Federal prosecutors did have a brief stroke of luck in the mid 1980s when Barger and others were arrested for conspiring to violate federal law to commit murder. The murder in question involved plans to bomb the Chicago clubhouse of the Outlaws motorcycle gang. The Hells Angels had been asked to assist and had agreed. What they didn’t know was that the FBI (Federal Bureau of Investigation) had a highly placed informant in the gangs, Anthony Tait, who had set up the plot as a type of ‘sting’ operation and who later gave key evidence. After a lengthy trial, Barger was again behind bars, this time in Arizona. He was released in 1992.
If nothing else, these prosecutions stirred the growth of the Hells Angels. By the end of the twentieth century there were thousands of members in chapters spread around the globe. The FBI considered them a ‘criminal organization’. Canada agreed, with a supreme court judge finding, in 2005, that ‘the Hells Angels Motorcycle Club as it existed in Canada was a criminal organization.’ They are a wealthy global business with many legitimate fronts. However, law enforcement is on the record as stating they’re also deeply involved in drug trafficking, weapons trafficking, extortion, murder and fraud. According to an FBI agent, they operate in a similar manner to ‘network’ marketing organisations, with each member having ‘9 to 30 criminal minions out there working for him all the time’. The Amway of crime perhaps?
Barger, not surprisingly, took a slightly more romantic view, stating, ‘The story of the Hell’s Angels Motorcycle Club is the story of a very select brotherhood of man who will fight and die for each other, no matter what the cause’.
Fuck the world. We are the people our parents warned us about.
motto of the Bandidos
Inspired, for want of a better term, by the Hells Angels’ activities in California reported nationally, and by Hunter S. Thompson’s 1966 book Hell’s Angels: The Strange and Terrible Saga of the Outlaw Motor Cycle Gangs, a rival gang was formed. These were men who were drawn to what Thompson described as ‘a world most of us would never dare encounter’.
The rival gang was the one with which young Stevan Utah would later become enmeshed: the Bandidos. They were formed in March 1966 in Galveston, Texas, by one Donald Eugene Chambers.

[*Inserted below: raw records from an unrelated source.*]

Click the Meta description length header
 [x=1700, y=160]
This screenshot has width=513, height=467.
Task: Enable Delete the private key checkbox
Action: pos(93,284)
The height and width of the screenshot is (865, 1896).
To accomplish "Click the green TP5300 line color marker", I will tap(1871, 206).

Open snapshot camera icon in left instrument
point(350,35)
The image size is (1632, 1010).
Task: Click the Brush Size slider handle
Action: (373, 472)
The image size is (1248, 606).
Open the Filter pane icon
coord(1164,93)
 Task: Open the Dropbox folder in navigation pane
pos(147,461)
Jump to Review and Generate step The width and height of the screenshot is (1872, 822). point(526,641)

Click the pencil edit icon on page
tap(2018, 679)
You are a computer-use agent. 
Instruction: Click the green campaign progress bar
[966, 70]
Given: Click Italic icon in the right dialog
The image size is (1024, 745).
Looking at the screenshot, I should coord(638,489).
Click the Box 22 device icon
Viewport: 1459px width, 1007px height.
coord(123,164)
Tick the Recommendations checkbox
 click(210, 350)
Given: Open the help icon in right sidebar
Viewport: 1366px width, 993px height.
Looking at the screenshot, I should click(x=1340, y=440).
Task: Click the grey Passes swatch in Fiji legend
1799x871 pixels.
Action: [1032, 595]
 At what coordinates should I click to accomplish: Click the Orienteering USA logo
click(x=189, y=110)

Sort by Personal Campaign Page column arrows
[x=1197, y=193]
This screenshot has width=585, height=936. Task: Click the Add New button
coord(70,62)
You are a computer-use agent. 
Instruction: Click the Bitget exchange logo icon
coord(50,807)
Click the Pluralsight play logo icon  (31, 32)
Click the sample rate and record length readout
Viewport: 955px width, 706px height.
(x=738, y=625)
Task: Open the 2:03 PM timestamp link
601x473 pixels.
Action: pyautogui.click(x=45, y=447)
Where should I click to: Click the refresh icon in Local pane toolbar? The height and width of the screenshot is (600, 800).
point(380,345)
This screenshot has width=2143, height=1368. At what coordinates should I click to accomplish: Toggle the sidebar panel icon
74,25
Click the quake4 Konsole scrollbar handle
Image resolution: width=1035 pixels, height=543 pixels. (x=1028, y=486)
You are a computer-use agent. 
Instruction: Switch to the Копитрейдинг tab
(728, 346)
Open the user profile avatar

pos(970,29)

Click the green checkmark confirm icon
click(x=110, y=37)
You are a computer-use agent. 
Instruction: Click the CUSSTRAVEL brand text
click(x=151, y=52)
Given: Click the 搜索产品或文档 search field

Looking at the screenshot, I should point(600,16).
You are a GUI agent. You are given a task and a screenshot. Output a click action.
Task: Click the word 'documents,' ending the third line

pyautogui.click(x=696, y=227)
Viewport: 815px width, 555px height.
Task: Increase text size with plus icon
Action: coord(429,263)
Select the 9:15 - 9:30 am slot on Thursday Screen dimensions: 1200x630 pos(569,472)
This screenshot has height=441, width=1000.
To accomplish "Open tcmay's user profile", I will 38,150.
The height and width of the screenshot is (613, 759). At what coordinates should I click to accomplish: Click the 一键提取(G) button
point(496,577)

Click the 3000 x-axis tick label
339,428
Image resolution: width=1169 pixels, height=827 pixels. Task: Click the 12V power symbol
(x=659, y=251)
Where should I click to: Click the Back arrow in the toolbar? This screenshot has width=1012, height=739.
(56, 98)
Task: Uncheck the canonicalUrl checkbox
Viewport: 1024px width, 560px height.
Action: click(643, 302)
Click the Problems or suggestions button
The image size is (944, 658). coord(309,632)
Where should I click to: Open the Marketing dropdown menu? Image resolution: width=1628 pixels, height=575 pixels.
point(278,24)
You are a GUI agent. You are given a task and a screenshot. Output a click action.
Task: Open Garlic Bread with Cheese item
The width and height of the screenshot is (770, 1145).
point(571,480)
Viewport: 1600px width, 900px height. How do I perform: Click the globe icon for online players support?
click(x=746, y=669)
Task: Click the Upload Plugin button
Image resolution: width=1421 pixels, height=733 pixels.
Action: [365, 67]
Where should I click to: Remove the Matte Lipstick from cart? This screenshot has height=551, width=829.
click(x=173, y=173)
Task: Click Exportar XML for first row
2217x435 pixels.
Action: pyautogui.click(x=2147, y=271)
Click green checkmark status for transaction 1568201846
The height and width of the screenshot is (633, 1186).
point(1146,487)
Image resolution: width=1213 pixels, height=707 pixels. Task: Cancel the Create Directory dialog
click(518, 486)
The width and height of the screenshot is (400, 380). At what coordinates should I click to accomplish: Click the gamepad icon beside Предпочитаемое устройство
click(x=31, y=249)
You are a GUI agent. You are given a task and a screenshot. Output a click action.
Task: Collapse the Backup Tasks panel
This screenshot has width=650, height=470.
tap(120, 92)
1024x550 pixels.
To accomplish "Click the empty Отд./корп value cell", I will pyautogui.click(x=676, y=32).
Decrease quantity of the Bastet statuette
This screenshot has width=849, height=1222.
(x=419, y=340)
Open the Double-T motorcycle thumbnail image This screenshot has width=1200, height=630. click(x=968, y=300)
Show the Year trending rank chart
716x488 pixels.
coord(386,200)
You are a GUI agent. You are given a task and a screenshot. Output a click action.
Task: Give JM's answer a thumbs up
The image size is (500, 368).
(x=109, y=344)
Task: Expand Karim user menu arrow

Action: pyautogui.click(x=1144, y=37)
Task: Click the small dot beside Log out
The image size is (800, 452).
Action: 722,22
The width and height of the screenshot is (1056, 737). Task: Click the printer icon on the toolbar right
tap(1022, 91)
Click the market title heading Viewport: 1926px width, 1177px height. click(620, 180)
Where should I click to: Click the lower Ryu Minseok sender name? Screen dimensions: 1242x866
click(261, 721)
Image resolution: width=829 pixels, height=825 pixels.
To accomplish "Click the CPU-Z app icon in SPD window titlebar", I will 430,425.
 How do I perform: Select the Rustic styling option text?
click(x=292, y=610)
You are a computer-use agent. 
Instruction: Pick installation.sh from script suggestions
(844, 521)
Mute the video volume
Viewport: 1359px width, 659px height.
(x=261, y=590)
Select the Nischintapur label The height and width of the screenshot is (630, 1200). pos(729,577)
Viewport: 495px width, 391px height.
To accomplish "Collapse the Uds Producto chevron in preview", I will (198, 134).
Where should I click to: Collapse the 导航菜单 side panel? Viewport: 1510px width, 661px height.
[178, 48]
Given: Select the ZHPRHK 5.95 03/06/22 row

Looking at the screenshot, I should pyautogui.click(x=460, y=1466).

Chambers, like many before and many who would follow, was ex-military. He had been a marine and was then working on the docks. The name came from the Mexican bandits of the late nineteenth and early twentieth centuries, men who ‘refused to live by anyone’s rules but their own’.
An early recruit, Royce Showalter, recalled that Chambers and some cronies had read Thompson’s book. He said, ‘all of us read it to get some ideas on what we should be doing, and then we looked at one another and said “hell, we can do a lot better than these guys” .’ Chambers recruited members from other biker gangs and bars around the waterfront. He was not a particularly civilised man. His daughter, with obviously misplaced reverence, said of him: ‘When daddy started downing shots of Canadian Whiskey, people learned real quick that he was not someone to mess with. God, daddy was famous for the way he could throw a punch. And if that didn’t work, he’d pull out his knife and start swinging that around too!’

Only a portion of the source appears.